● Action item: A single number is required: how many lines in the data below contain "computer".

______

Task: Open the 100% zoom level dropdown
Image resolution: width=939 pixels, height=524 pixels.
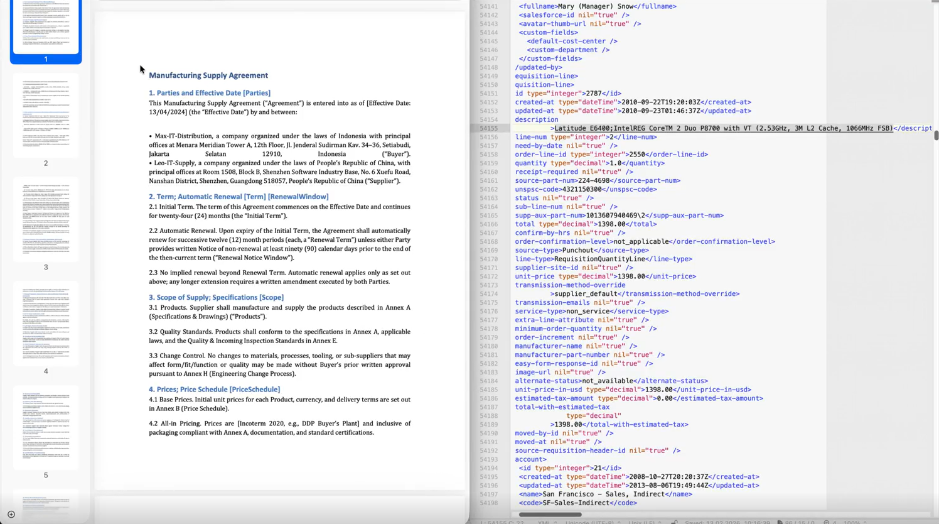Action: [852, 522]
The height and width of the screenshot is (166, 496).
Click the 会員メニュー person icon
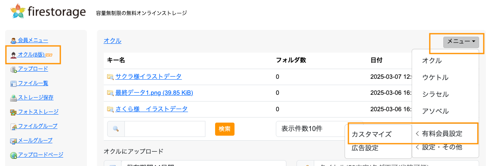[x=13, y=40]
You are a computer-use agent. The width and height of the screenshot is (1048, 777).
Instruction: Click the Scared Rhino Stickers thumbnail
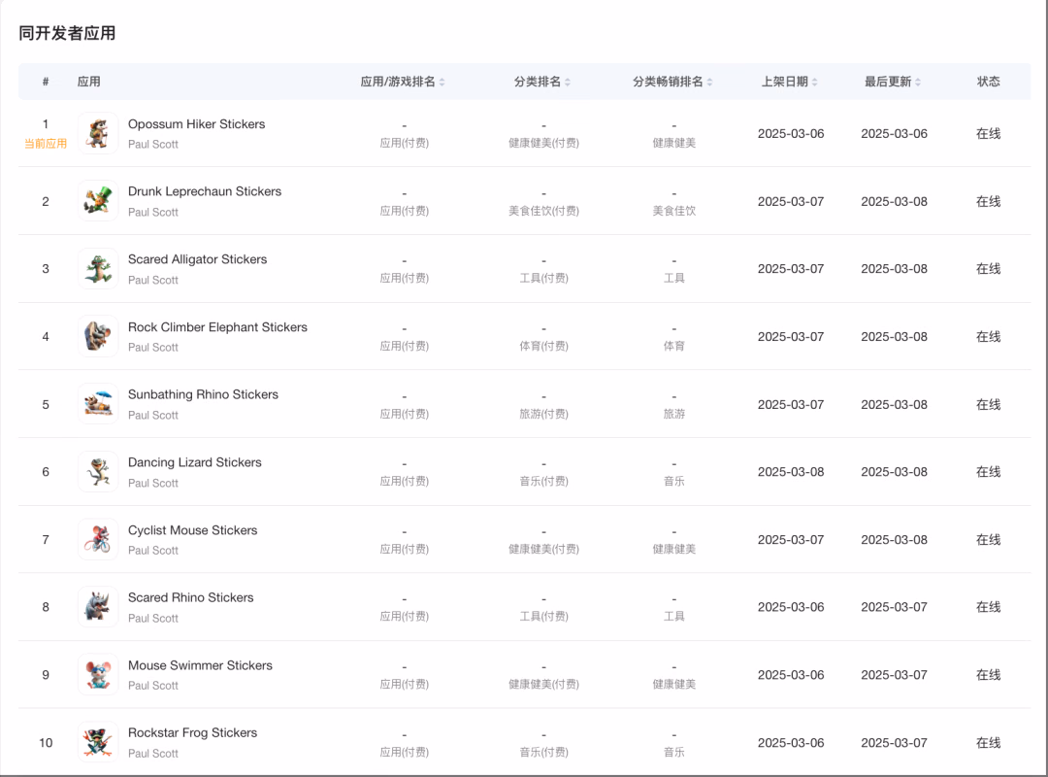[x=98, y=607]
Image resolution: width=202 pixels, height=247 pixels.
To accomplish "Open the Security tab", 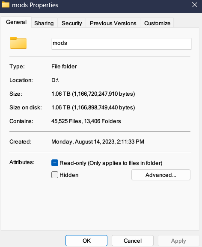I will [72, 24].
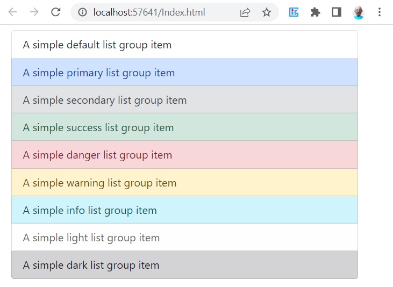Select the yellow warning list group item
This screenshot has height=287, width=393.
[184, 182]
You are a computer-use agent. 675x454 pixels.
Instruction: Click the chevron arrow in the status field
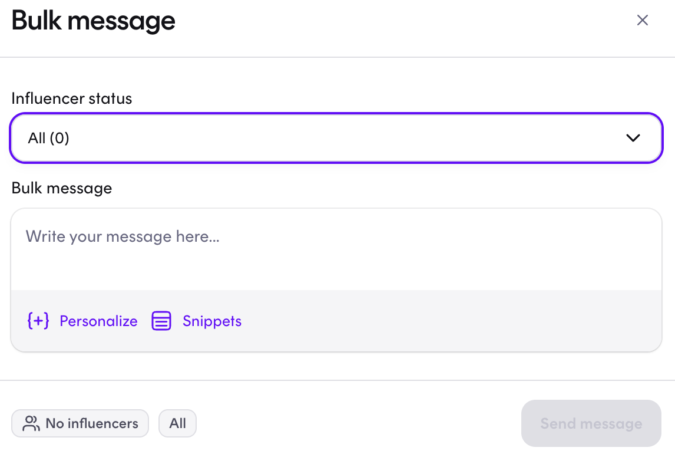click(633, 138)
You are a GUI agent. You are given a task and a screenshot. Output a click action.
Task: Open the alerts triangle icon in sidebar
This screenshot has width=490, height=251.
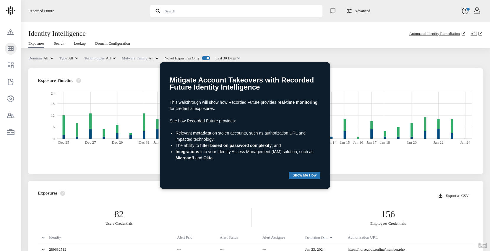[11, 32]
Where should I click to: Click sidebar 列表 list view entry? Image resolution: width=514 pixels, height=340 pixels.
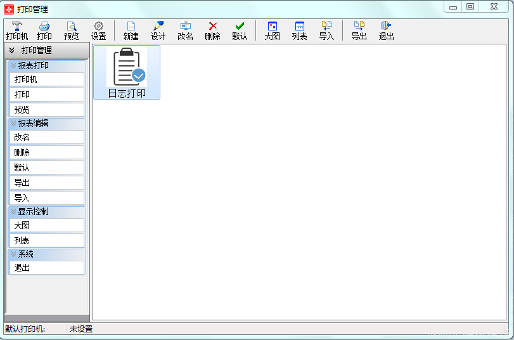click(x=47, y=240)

______

● Answer to this problem: 2